DDC’s Biratnagar plant doubles output capacityDairy Development Corporation (DDC) has doubled the capacity of its milk powder production plant in Biratnagar and plans to produce four types of milk products from next month.
Dairy Development Corporation (DDC) has doubled the capacity of its milk powder production plant in Biratnagar and plans to produce four types of milk products from next month.
The enlarged production capacity is expected to eliminate the need to declare milk holidays during the flush season lasting from September to March when DDC stops buying milk from farmers due to a supply glut, the state-owned enterprise said.
DDC set up the milk powder production plant in Biratnagar two decades ago. Previously, it had been producing 3 tonnes of milk powder annually. With the increased capacity, DDC can produce 6 tonnes annually.
Besides enhancing the production capacity, DDC has planned to diversify its product line. The corporation said it would be producing condensed milk, skimmed milk powder, tea milk and milk whitener.

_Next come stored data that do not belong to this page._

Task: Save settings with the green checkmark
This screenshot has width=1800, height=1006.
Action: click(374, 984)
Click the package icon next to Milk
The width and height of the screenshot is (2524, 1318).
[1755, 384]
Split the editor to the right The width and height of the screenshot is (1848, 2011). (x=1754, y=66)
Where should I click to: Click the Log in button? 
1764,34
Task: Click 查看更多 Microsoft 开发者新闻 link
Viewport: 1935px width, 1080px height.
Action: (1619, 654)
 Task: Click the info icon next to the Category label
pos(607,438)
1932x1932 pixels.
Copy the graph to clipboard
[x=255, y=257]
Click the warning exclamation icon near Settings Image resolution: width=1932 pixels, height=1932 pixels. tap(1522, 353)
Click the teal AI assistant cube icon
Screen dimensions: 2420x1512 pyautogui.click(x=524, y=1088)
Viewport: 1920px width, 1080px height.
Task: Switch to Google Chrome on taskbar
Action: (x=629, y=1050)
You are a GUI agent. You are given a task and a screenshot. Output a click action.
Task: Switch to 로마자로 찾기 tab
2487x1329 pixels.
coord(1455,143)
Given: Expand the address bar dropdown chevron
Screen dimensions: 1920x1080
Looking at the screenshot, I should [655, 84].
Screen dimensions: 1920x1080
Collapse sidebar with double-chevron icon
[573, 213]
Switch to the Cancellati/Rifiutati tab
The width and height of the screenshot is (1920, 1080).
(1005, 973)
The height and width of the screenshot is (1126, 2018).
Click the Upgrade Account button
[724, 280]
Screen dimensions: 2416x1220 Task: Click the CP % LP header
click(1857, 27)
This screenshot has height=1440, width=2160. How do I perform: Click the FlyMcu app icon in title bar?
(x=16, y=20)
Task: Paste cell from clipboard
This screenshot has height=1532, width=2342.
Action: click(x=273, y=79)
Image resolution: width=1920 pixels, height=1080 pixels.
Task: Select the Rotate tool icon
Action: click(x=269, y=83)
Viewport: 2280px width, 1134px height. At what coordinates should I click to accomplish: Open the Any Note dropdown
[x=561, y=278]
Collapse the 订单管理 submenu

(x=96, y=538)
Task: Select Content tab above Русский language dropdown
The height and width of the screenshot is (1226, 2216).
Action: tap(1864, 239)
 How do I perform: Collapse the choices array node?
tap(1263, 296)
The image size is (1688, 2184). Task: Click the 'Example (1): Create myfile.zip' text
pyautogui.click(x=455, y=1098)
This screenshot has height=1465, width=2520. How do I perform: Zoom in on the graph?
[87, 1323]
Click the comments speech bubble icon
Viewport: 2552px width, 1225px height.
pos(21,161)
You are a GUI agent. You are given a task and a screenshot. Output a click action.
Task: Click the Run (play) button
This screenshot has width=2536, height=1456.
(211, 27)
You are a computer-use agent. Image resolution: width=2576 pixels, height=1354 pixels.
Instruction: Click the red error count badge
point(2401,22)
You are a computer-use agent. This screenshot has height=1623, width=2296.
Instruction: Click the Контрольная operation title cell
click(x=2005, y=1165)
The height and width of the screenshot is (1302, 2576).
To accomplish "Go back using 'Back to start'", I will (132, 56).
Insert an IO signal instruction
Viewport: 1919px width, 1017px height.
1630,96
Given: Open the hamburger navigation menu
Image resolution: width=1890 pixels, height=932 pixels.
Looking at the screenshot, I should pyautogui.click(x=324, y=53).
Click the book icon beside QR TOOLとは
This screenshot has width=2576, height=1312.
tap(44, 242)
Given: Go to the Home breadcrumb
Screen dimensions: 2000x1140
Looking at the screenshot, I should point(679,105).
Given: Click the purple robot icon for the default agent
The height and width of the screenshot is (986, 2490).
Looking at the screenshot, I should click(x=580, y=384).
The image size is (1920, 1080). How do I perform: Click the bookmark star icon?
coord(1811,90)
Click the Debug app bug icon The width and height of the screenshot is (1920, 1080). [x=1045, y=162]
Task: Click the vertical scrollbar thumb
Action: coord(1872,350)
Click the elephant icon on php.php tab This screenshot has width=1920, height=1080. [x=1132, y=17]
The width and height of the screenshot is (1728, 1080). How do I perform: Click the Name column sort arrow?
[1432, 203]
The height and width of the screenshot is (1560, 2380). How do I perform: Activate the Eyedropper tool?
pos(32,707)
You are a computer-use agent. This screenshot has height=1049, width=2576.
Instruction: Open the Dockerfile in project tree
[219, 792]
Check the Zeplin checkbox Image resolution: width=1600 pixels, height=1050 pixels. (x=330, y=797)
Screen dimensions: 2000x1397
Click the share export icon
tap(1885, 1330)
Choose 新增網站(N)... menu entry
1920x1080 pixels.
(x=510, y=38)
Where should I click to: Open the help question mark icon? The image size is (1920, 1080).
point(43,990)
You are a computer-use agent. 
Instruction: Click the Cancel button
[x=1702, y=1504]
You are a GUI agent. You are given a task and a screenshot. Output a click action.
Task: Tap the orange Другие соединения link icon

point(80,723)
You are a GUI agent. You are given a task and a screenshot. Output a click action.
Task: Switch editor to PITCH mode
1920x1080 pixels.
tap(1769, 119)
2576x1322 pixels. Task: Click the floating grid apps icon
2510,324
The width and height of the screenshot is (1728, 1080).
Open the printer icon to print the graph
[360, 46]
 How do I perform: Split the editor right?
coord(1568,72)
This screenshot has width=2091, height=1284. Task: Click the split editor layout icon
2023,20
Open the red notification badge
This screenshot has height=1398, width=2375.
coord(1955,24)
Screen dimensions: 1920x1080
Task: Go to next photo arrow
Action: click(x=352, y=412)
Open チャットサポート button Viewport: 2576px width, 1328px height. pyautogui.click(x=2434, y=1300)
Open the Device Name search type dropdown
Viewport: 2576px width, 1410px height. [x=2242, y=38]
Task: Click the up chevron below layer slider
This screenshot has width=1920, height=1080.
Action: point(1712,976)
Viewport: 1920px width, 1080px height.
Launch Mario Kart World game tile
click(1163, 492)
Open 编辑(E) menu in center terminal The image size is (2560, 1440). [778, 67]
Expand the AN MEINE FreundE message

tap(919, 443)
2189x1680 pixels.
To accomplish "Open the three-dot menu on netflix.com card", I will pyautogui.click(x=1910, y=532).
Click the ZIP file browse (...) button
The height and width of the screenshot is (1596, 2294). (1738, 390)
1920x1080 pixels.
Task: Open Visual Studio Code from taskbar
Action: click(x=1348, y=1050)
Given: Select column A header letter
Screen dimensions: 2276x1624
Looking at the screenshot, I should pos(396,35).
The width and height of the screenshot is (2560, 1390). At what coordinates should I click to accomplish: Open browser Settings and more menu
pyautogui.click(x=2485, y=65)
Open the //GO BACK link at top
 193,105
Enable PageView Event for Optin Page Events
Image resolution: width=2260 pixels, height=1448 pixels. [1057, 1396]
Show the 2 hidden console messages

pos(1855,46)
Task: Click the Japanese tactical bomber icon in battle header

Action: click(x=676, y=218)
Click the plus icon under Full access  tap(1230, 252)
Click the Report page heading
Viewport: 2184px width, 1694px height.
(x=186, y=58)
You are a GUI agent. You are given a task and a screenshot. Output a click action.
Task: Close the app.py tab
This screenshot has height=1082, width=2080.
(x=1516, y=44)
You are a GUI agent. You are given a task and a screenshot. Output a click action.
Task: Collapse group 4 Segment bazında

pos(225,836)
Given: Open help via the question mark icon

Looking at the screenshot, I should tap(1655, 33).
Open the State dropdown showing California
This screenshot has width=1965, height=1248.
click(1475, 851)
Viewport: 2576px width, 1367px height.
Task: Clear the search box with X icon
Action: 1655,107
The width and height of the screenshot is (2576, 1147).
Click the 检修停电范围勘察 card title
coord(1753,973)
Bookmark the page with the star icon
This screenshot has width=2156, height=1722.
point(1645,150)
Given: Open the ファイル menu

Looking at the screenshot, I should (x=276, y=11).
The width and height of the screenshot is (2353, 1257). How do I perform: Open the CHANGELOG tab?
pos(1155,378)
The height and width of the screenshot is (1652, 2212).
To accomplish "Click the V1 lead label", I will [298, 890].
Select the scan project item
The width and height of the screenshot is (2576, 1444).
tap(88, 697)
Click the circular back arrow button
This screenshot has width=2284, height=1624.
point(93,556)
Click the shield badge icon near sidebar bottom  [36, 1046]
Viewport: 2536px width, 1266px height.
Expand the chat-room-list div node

DDC General Manager Ganga Timilsina said the corporation would begin trial production of these products next month. “We expect the increased capacity and product diversification to allow us to use the excess milk produced during the peak season,” Timilsina said.
The country’s daily demand for milk hovers around 800,000 litres. There is a milk shortage mainly during the lean season that lasts from April to August. Milk production drops to around 490,000 litres per day during the lean season. Milk production rises to around 875,000 litres per day during the peak season.
In the past, farmers would be hit by milk holidays when supply exceeded demand and DDC and private dairies had an overstock of milk powder.
Milk holidays are declared mainly during the flush season. Timilsina said another milk powder production plant was needed to completely eliminate milk holidays.
DDC now collects milk from 1,200 farmers’ cooperatives in 44 districts across the country. According to Timilsina, DDC has planned to operate chilling centres in locations along the postal highway and proposed mid-hills highway. Moreover, the state-owned company aims to set up two cheese factories in Panchthar in eastern Nepal. Opening dairy product manufacturing plants in Pokhara and erecting a milk processing plant in each of the seven provinces are among its plans.
Yubak Dhoj GC, secretary at the Ministry of Livestock Development, said DDC’s product diversification plan could help ease the problem of market access for farmers. According to him, lack of regular power supply and inadequate chilling and collection centres continue to be major problems for dairy farmers in rural areas.
As per the ministry, milk consumption per capita in Nepal stands at 72 litres per year, which is below the international standard of 91 litres.
GC said there was a need to increase milk production by 30 percent annually to meet the government’s target to make the country self-reliant in milk in the next three years.